Feb 20
A Few Very Useful Tools - Feb 2010
Ok, ok, I missed the January Useful Tools. So sue me...
The last couple of months have seen me get a new iMac and create a new desk at home so I don't end up with stuff on top of stuff when working from home with the work laptop on the, umm, desk top. Seriously, why do we call them laptops? Just about any modern laptop will cook your lap if you try to hold it on your lap for any length of time. Notebook is also a misnomer when the thing weight 6+ lb..

In the interim, I've been contemplating what tools I've been finding most useful that I haven't already mentioned. There's a PC bias this go-round as I've settled into a bit of a routine with the macs.

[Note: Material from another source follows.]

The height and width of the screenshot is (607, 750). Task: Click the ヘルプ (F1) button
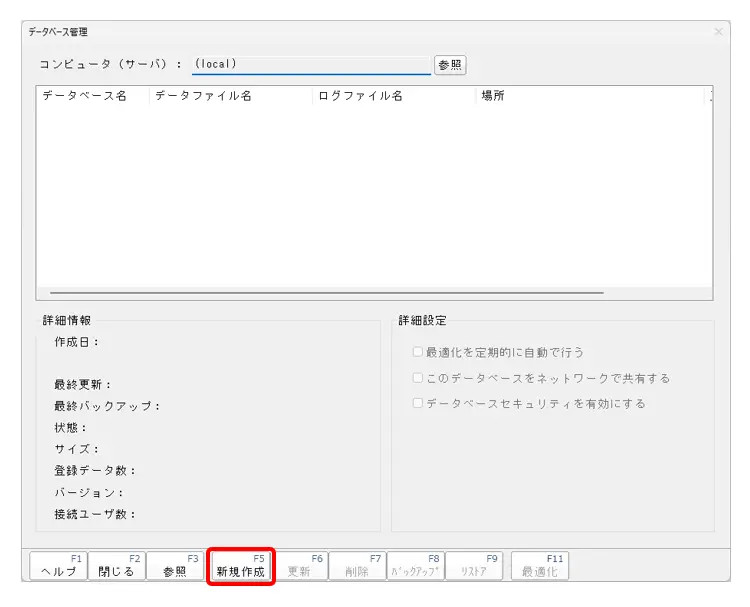tap(58, 566)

  • Aptana Studio - General purpose, Eclipse based HTML, JavaScript, etc IDE. Actually, as it is based on Eclipse, it's really an anything editor as you can include any eclipse plug in. I've been using this as my IE "view source" option for the last month or so and really digging it. Built in support for things like jQuery really helps out. Available for just about any platform that also runs Eclipse and also offers a Ruby on Rails ide. Open source. For the most part, think of it as super NotePad ++. That is good, because it brings more features, but is bad because it's not quite as "instant". They complement one another very nicely though.

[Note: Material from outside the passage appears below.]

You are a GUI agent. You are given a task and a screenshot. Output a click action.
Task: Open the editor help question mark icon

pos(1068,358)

  • SQL Server Profiler - This tool is distributed with MS SQL Server. It is a MUST HAVE if you are developing against SQL Server and need to know what commands you're executing against your database server. Many performance issues can be resolved by consolidating your DB calls in to things that make more sense. Not at all relevant to anything that is not SQL Server.
  • CruiseControl.Net - A free, open source continuous integration (CI) server. Sets up easily, easy to maintain, and did I say FREE? If you have a team that is developing code together, once you start with CI, it will be difficult for you to go back in my opinion. Once you know you can 'get latest' without fear of suddenly being broken due to someone else's bad commit, you can be much more productive. What I like about CI servers in particular is that I can commit, wait for it to complete building, and go home knowing that I didn't miss a dependency when I committed. Anyway, CCNet is solid, dependable, even if it lacks the frills of commercial products.
  • AnkhSVN - An open source, free plugin for Visual Studio that provides real, honest to goodness source control features for SVN. It doesn't do everything that SVN supports, but it does the things you need to do on a regular basis. Most importantly to me, it brings support for "show history" and "pending changes" for SVN to Visual Studio. After not having source control integration in Visual Studio when starting with SVN, I felt like I was missing a thumb. Now I feel whole again. At least when coding.
  • Numbers - I've been using iWork more and more on the Macs, and while KeyNote and Pages are just so-so for me, I've really taken to Numbers. Numbers is the iWork spreadsheet and what I particularly like about it is that it's really easy to set up 'forms' in Numbers. In Excel, it's really kludgy to try to have different regions of the page that represent different data tables, etc. In Numbers, it's cake. It's what they call 'Intelligent Tables' and given a lot of the data analysis spreadsheets I saw while at PwC, I gotta say this is a missing feature in Excel!
Alright, there's a serious development bent to the above tools, but hey, it's what I do!